• TASK DESCRIPTION: Your answer should be only the lines below from the one with "Image resolution: width=1024, height=1560." to the one with "Kids (499, 206)", repeated exactly, ends included.

• GIVEN DATA:

========================================

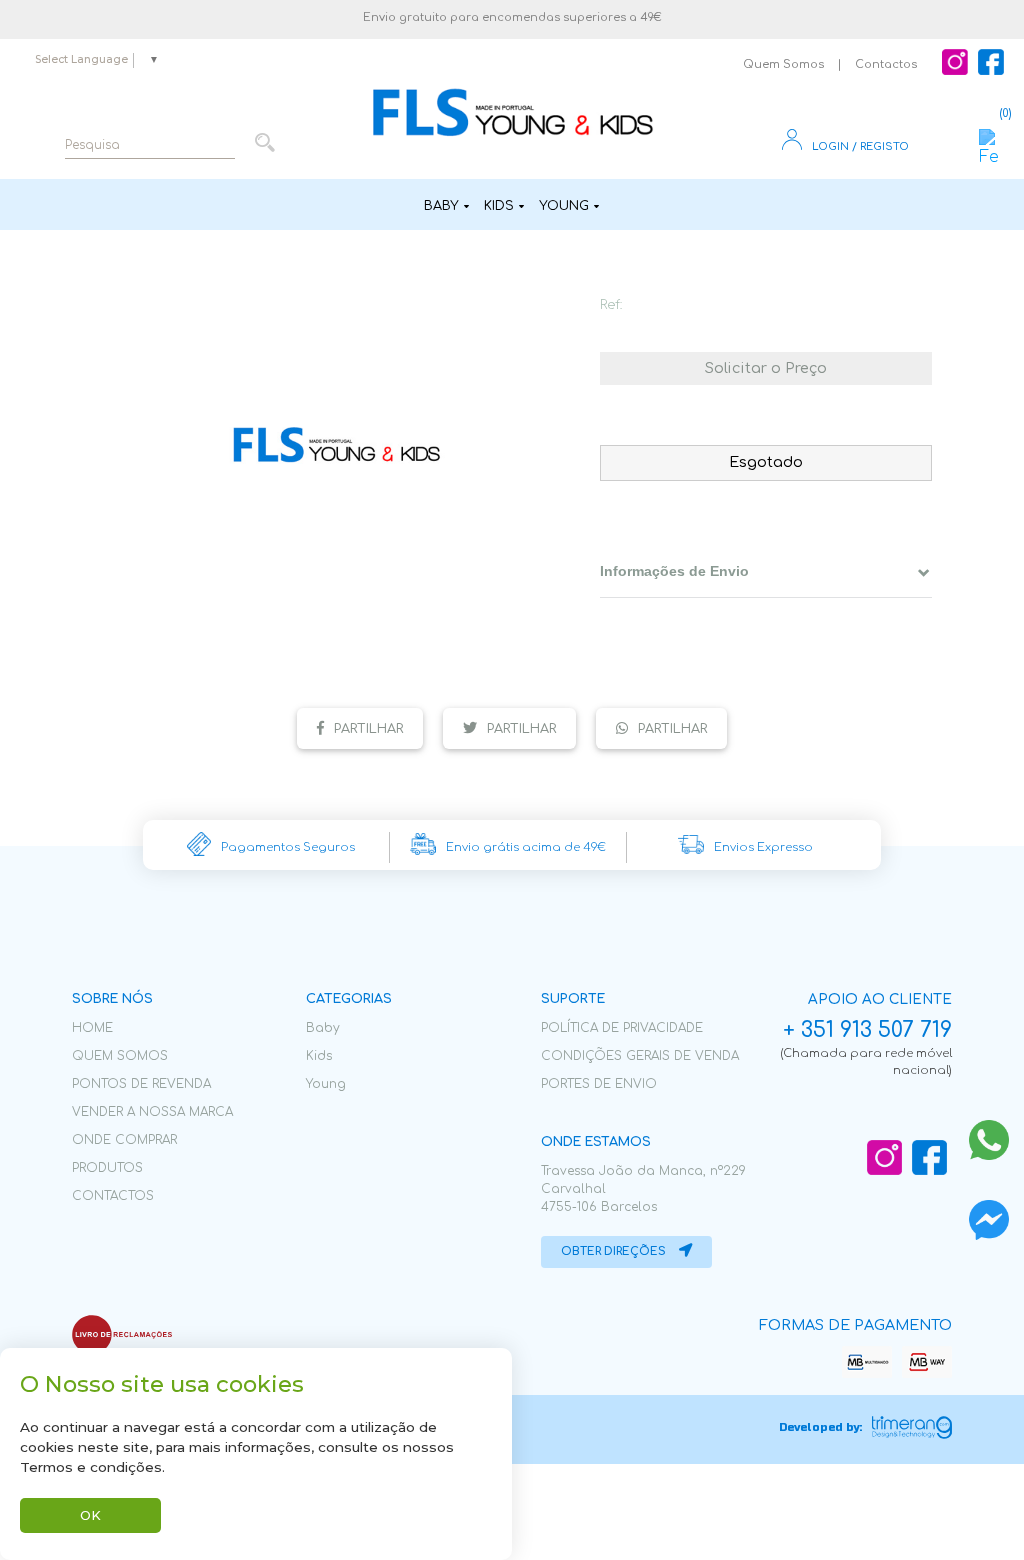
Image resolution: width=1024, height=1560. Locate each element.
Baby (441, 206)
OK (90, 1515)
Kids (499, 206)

========================================

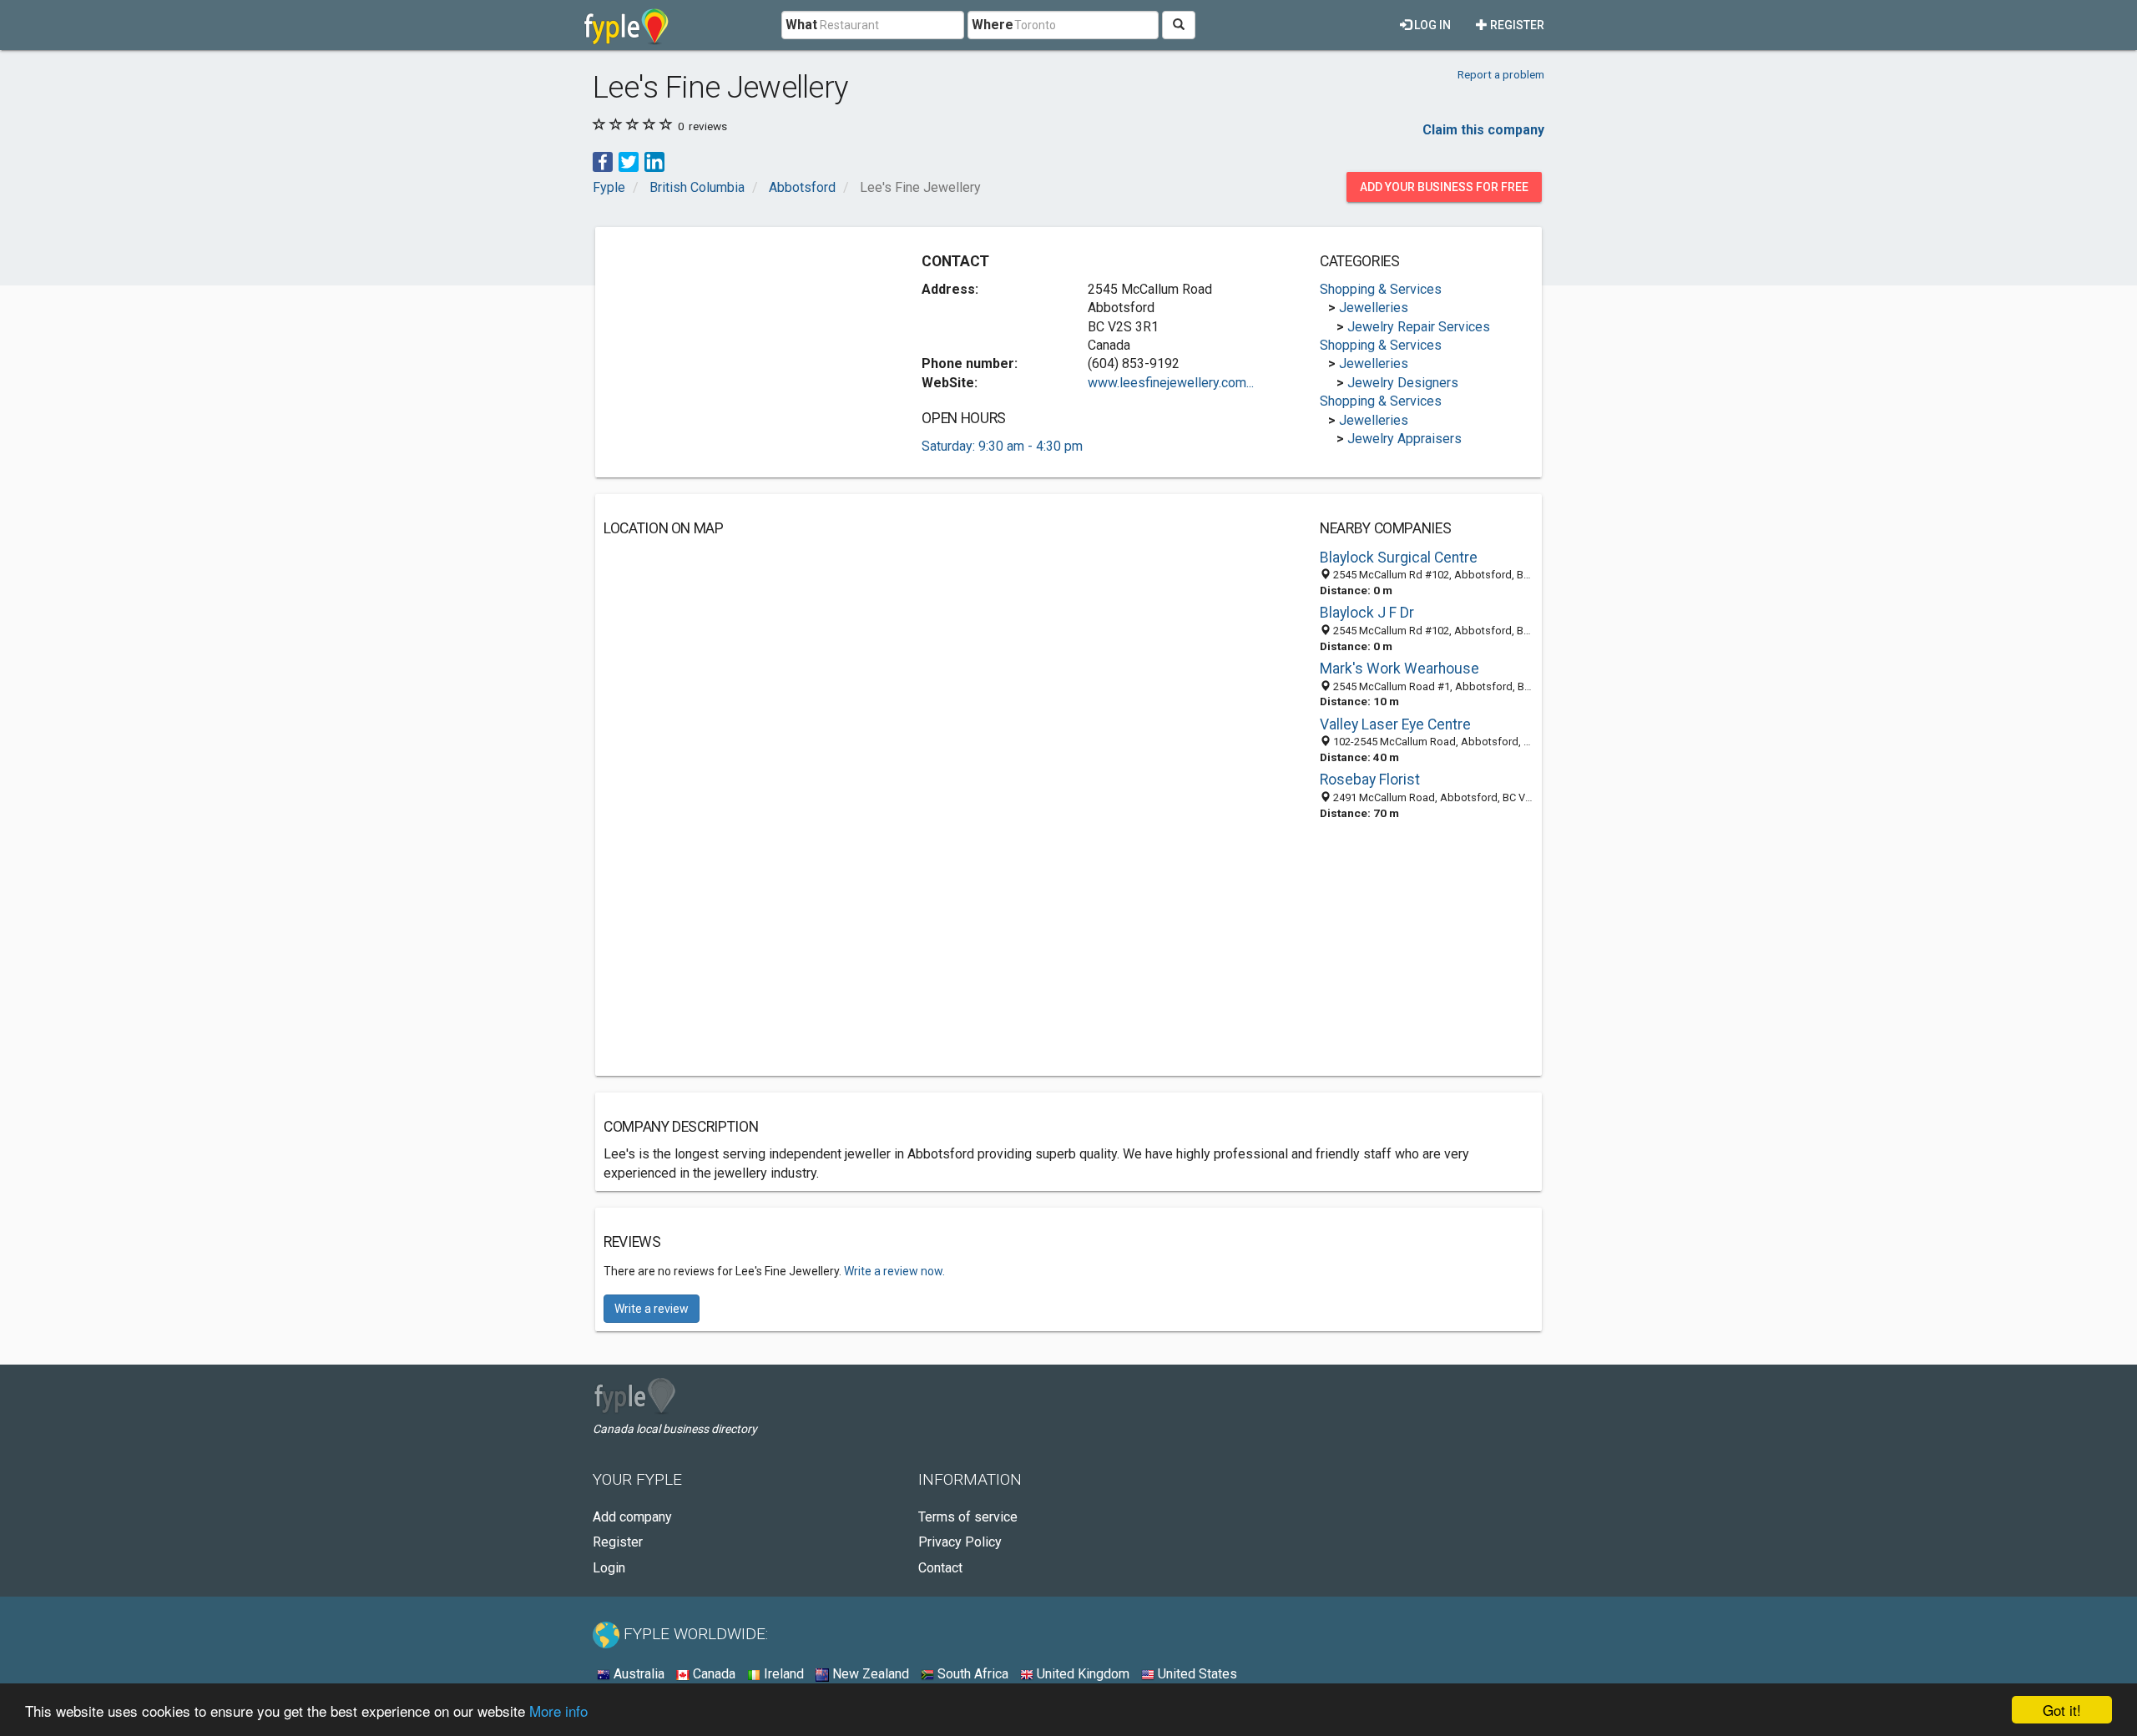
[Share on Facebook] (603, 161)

========================================

• SOLVED PROBLEM:
Image resolution: width=1024, height=1560. Locate each element.
Baby (441, 206)
OK (90, 1515)
Kids (499, 206)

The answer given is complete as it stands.